Dataset extract:
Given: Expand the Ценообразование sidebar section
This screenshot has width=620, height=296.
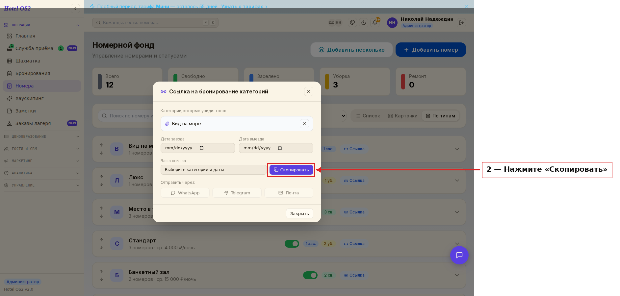Looking at the screenshot, I should tap(42, 136).

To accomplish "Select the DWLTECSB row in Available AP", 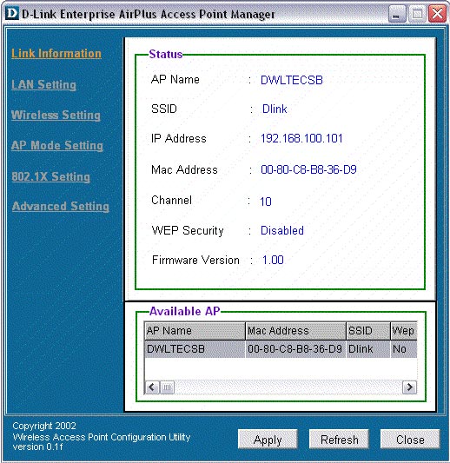I will click(281, 348).
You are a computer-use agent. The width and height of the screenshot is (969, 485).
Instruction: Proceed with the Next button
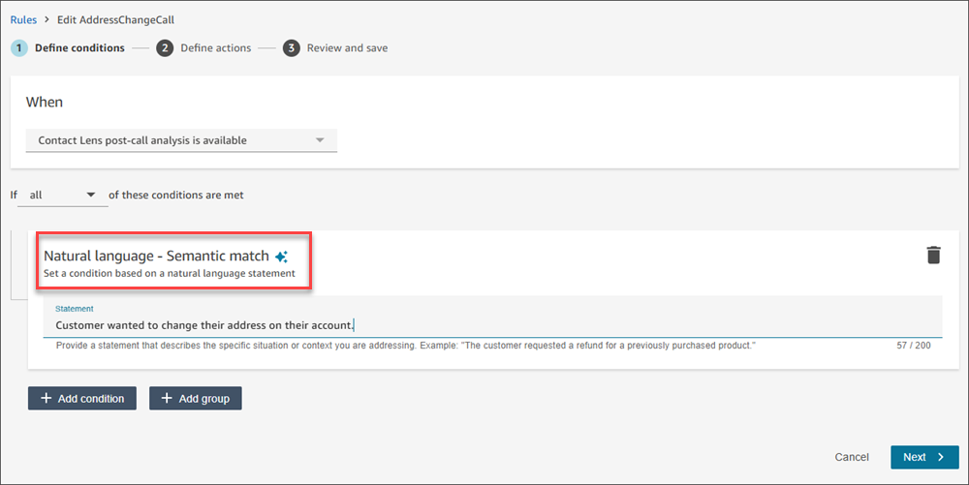(923, 457)
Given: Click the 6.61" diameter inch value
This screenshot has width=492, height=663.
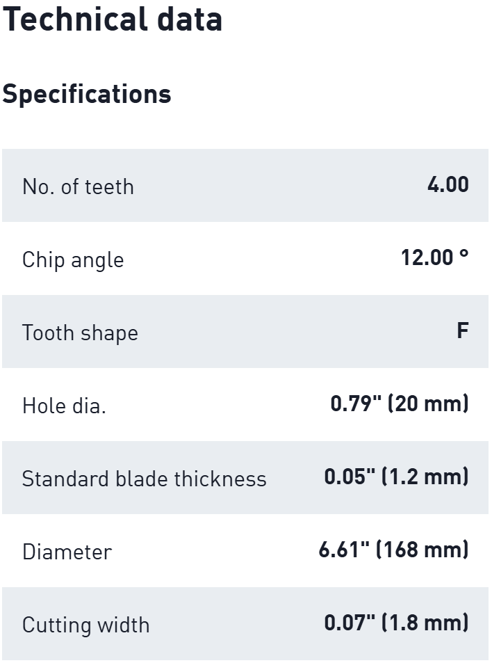Looking at the screenshot, I should [343, 550].

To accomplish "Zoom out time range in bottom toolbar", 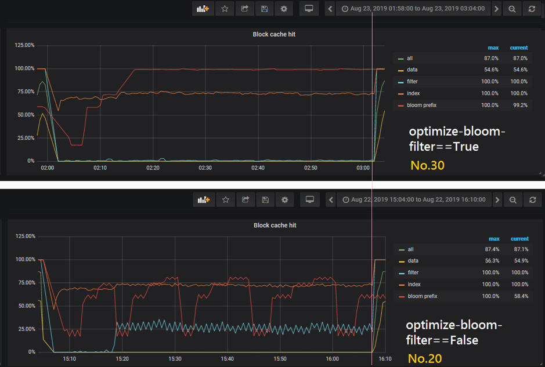I will point(513,200).
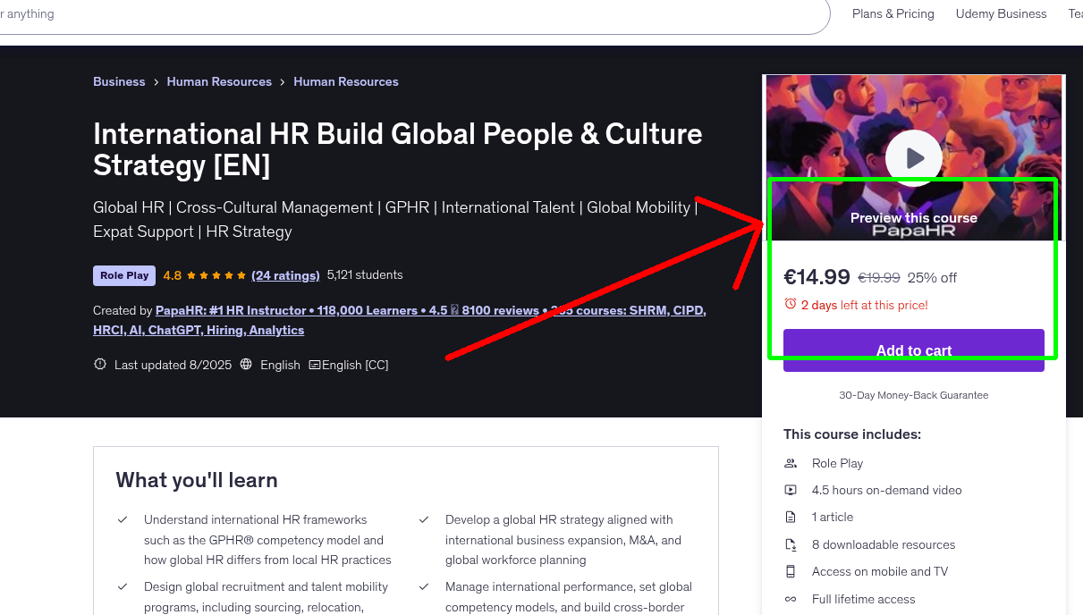
Task: Open Udemy Business in the top navigation
Action: point(1001,13)
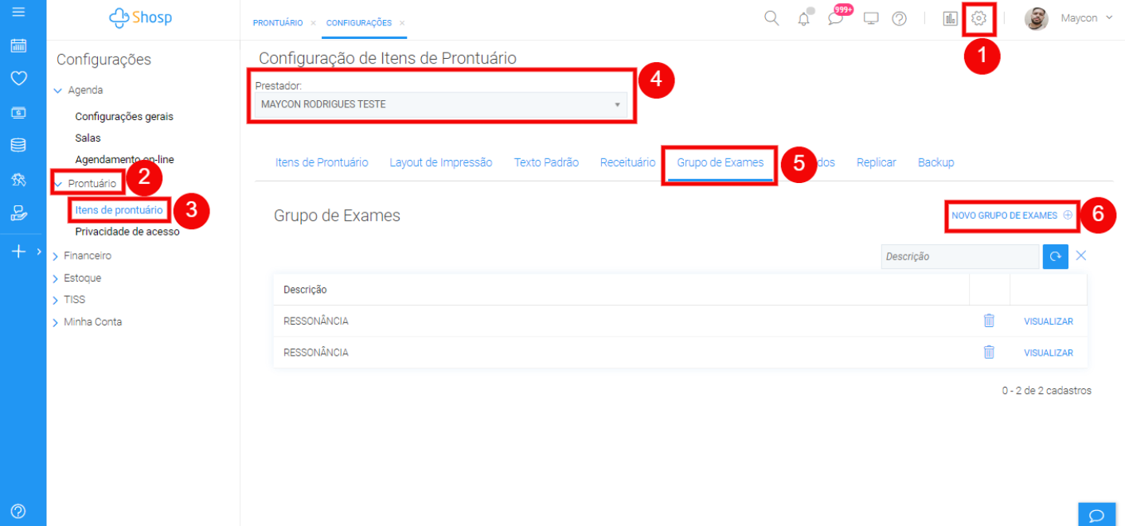Switch to the Receituário tab
1125x526 pixels.
627,162
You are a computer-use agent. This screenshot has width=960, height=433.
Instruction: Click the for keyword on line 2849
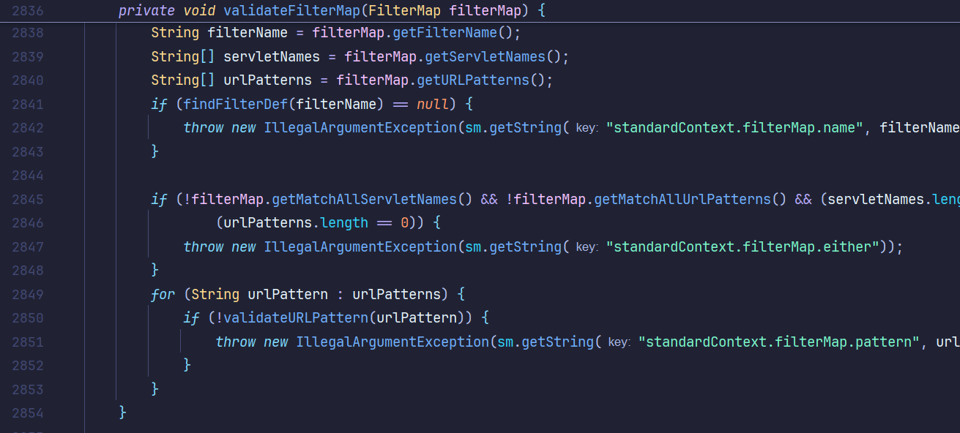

Your goal:
Please return every line from the material above where the string "Given" occurs.

Answer box:
Given: Expand the Ценообразование sidebar section
Given: Click the 6.61" diameter inch value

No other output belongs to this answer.